Type 2 diabetes has become a widespread issue in China. In 1980, less than 1% of the population had diabetes. But by 2013, almost 11% of the population has been diagnosed with diabetes, and nearly 36% were pre-diabetic. With a current population of nearly 1.4 billion, diabetes is both a major health crisis in China as well as a huge market opportunity.
"Our mission is to transform 40 million patients' lives in China by 2025. Merck has been making continued efforts to expand its portfolio with the aim of providing ... better treatment options for millions of diabetic patients in China. The introduction of Invokana… reinforces our long-term commitment to China," said Rogier Janssens, managing director and general manager of Merck's biopharma business in China, in a July 12 statement.
J&J, meanwhile, has been building up data to back up Invokana (canagliflozin)'s role in reducing the risk of major adverse cardiovascular events (MACE).

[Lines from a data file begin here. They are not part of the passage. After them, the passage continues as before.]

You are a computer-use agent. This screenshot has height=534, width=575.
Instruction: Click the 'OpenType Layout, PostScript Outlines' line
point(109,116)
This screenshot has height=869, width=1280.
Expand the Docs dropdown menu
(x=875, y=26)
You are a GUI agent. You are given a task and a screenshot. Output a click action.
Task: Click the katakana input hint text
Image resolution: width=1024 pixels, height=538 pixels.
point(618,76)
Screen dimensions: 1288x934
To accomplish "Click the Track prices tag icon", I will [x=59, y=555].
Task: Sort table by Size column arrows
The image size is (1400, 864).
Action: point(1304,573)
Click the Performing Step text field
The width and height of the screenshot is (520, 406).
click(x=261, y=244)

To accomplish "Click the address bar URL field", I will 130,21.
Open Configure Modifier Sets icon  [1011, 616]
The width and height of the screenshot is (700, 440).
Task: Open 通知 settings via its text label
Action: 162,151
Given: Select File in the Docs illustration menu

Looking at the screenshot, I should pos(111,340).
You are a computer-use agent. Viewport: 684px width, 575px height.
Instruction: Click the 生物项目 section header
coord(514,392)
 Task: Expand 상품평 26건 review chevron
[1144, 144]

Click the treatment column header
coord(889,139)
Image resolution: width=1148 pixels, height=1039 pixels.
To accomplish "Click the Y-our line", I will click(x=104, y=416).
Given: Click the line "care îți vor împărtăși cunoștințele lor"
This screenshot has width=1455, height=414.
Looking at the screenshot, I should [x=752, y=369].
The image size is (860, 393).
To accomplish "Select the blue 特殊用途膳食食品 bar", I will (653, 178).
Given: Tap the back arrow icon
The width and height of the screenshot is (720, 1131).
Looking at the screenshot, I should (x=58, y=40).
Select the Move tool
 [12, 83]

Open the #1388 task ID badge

The effort is directed, at least in part, to bolster the drug's market position against Eli Lilly & Co. and Boehringer Ingelheim's rival therapy Jardiance (empagliflozin), as well as to support its supplemental New Drug Application to the Food and Drug Administration.
Merck KGaA can help reach that end given its experience working in China.
The drugmaker has signed a number of recent deals in the Asian country, tying in with the company's 350th anniversary. Last month, it signed an agreement with Chinese internet healthcare company Alibaba Health, a collaboration aimed at using digital technologies to improve access to healthcare. The initial focus there will be on internet health and drug track and trace services. Future development will explore online healthcare service applications, direct-to-patient models and artificial intelligence-enabled healthcare applications.
Also last month, Merck KGaA's life science business set up a new CRISPR alliance, bringing Tongji University in Shanghai into the company's CRISPR Core Partnership Program. This supports research into challenging genetic diseases, using genome editing.